Naar aanleiding van deze klacht heeft de staatssecretaris van Financiën inlichtingen verstrekt aan de commissie.

Feiten

Verzoekster woonde sinds 2006 samen met haar partner, maar zij besloten eerst in augustus 2011 officieel te gaan samenwonen en een notariële samenlevingsovereenkomst te sluiten. In september zouden zij een geregistreerd partnerschap aangaan. Enkele dagen daarvoor overlijdt haar partner plotseling.

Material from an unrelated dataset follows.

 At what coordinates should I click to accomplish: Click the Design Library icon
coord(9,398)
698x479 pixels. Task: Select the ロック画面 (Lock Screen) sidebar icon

In juni 2012 wordt aan verzoekster een aanslag in de erfbelasting opgelegd, zonder toepassing van de partnervrijstelling en naar het vreemdentarief. De vrijstelling kon niet worden toegepast omdat niet voldaan was aan de voorwaarde uit artikel 1a, eerste lid, onderdeel b van de Successiewet 1956, namelijk dat ongehuwden alleen als partners worden behandeld als zij tenminste wzou, ingevolge wel toegepast zijn als het officiële samenwonen (dat wil zeggen, als zodanig ingeschreven staan in de bevolkingsadministratie) ten minste zes maanden op hetzelfde woonadres staan ingeschreven in de basisadministratie persoonsgegevens.

Overwegingen

De indiening van onderhavig verzoekschrift heeft ertoe geleid dat de inspecteur der belastingen de toepasselijkheid van de hardheidsclausule, waarop verzoekster eerder geen beroep had gedaan, heeft onderzocht en tot de conclusie is gekomen dat er een tegemoetkoming kan worden verleend op grond van vast hardheidsclausulebeleid bij onverwacht overlijden kort voor de geplande datum van partnerregistratie. De tegemoetkoming bestaat uit toepassing van het partnertarief. De aanslag zal worden verminderd.

De staatssecretaris is van mening dat voor een verdergaande tegemoetkoming, zoals verzoekster wil, namelijk ook toepassing van de partnervrijstelling, geen ruimte is. Dat er immers sprake zijn van volledige gelijkstelling met geregistreerde partners of gehuwden, terwijl verzoekster en haar partner dat nu eenmaal niet waren.

Oordeel van de commissie3

De staatssecretaris kan in die opvatting worden gevolgd. Verzoekster is in voldoende mate tegemoetgekomen.

Voorstel aan de Kamer

Er is geen aanleiding om de Kamer een voorstel te doen.

De voorzitter van de commissie, Neppérus

De griffier van de commissie, Van Dijk


X Noot
1

Dit adres en de stukken welke de commissie bij haar onderzoek ten dienste hebben gestaan, liggen op het commissiesecretariaat Verzoekschriften, Lange Poten 4, Den Haag, ter inzage van de leden.

X Noot
2

Naam en adres van verzoeker zijn de commissie bekend.

X Noot
3

De commissie bestaat uit de leden: Neppérus (voorzitter) (VVD), Van Raak (SP), Van Toorenburg (CDA), Schouw (D66), Mulder (VVD), Dik-Faber (CU), Jacobi (PvdA), Helder (PVV) en de plaatsvervangend leden Van Oosten (VVD), Van Veldhoven (D66) en Litjens (VVD) en Kuzu (PvdA).